Solomon Islands looks to rebuild after tsunami
Campbell Cooney, Pacific correspondent
Authorities in tsunami-affected parts of the Solomon Islands say they want to shorten the emergency response and start the recovery process.
Emergency crews in tsunami-affected parts of the Solomon Islands say they want to move to the recovery phase now that the emergency response has been completed.
Nearly two weeks after a magnitude 8.0 earthquake and tsunami hit the remote province of Temotu, emergency workers say it's time to start rebuilding the villages destroyed by the disaster.
A number of aftershocks, and damage to airstrips and wharves has caused delays for relief teams trying to reach the remote province.
Two ships carrying aid supplies have arrived in the Santa Cruz Islands and relief crews are currently on the ground.
Some of the affected villagers have disputed the amount of help they received, and have staged roadblocks in an attempt to divert supplies.

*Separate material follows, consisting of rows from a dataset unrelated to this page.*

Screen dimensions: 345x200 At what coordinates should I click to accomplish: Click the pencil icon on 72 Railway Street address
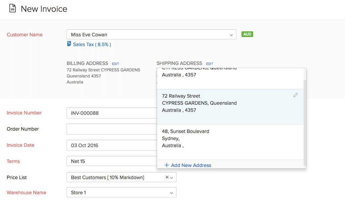tap(296, 95)
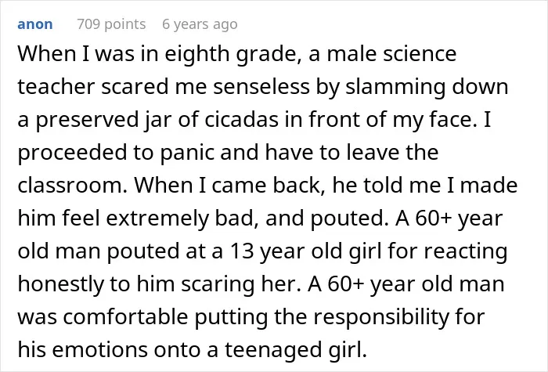
Task: Click the word 'honestly' in the comment
Action: tap(61, 284)
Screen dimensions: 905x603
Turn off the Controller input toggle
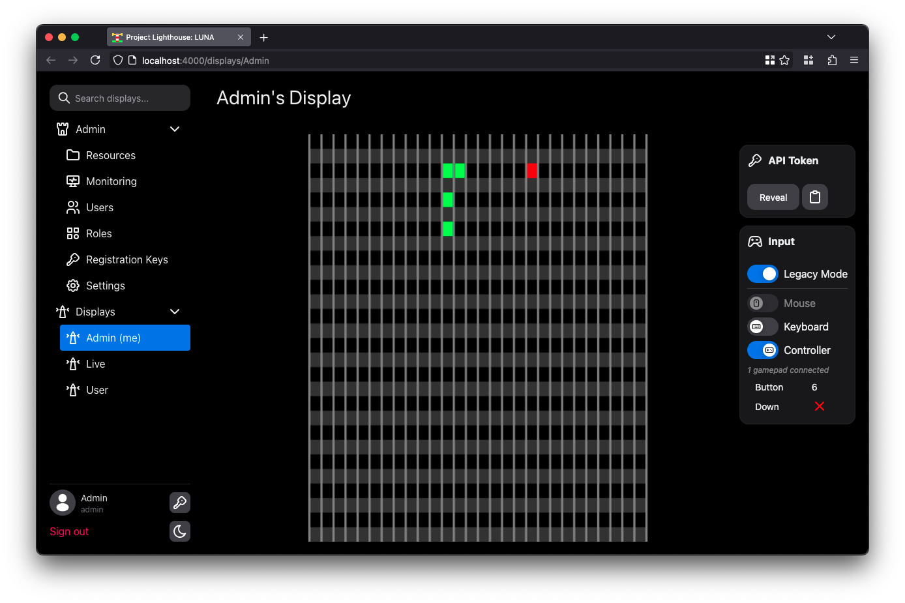[762, 350]
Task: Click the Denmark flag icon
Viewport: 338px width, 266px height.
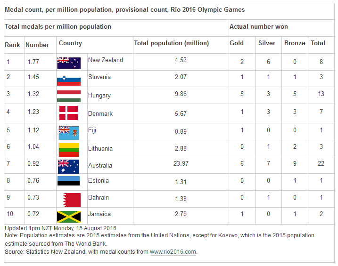Action: [x=68, y=113]

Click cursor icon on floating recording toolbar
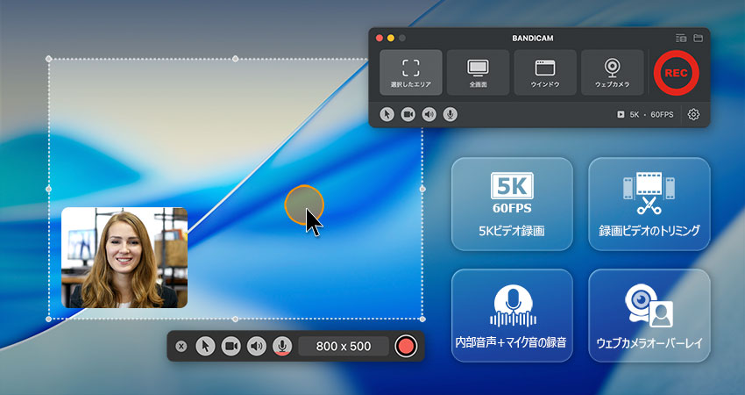coord(205,346)
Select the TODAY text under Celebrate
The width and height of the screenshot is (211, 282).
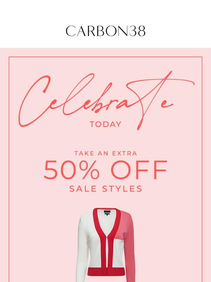106,124
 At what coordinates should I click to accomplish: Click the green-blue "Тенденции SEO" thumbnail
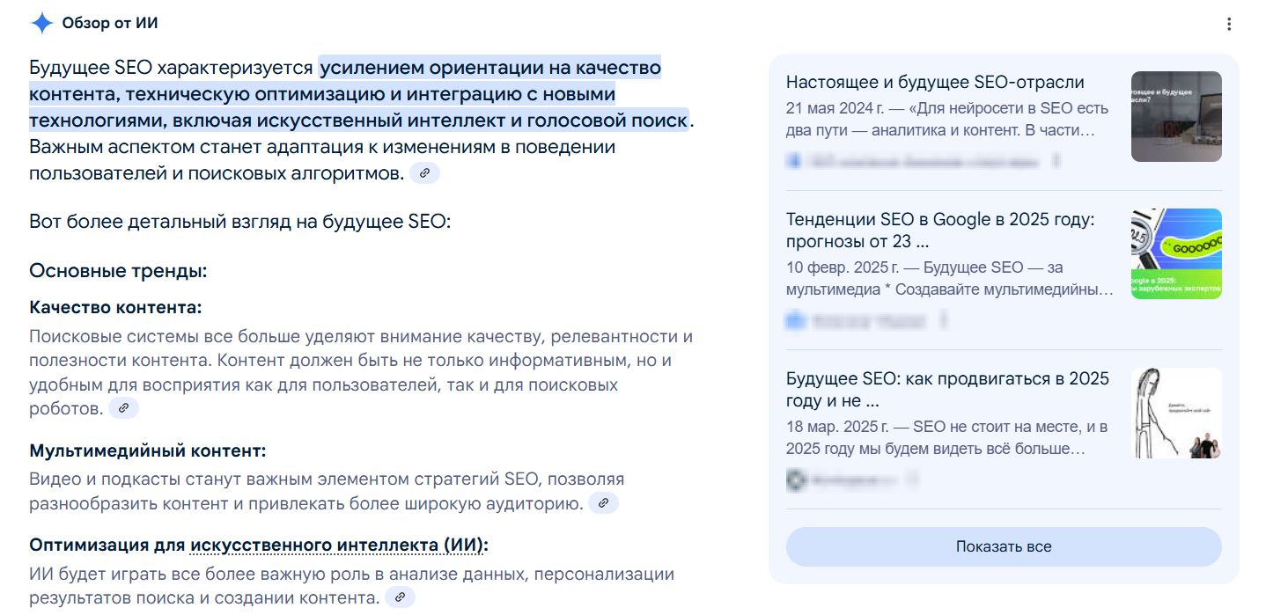tap(1175, 253)
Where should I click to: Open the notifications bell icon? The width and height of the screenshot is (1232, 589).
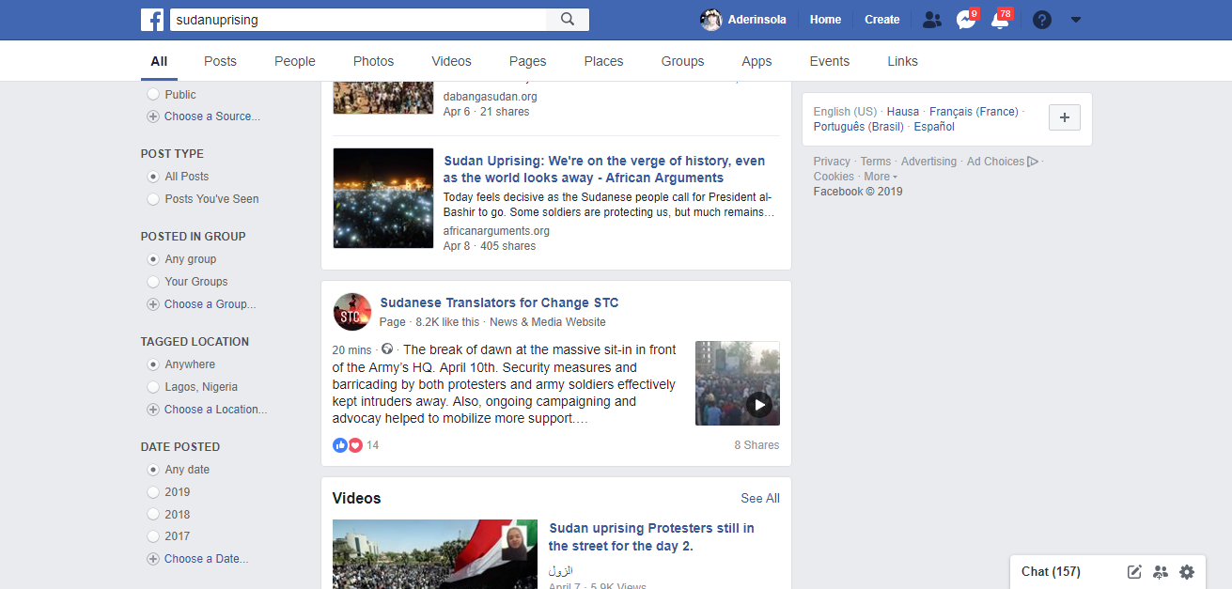[x=1000, y=20]
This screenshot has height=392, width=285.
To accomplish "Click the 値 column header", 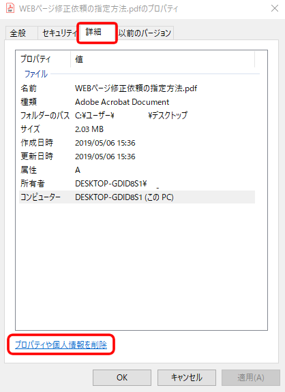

Authorities say the issue has now been resolved.
The team leader for Solomon Islands' National Disaster Management Council, Jonathan Tafiariki, says they have been able to get help to all affected areas.
"The first lot of emergency support has been delivered out," he said.
"There are talks about relocating, but there seems to be aftershocks. People need to be more aware that the threat has now gone for any existing tsunami, and we continue to be experiencing aftershocks which normally happens after every after major earthquake."
Mr Tafiariki, who is heading the relief and recovery effort, says it's time to start rebuilding from the disaster.
"We are trying to as much as possible to shorten the emergency response," he said.
"We are aiming to start the recovery and rehabilitation so that people start to pick up and start to help themselves on their recovery process."
The metre-high tsunami swept through the Santa Cruz Islands on February 6, killing at least 10 people and destroying a number of villages.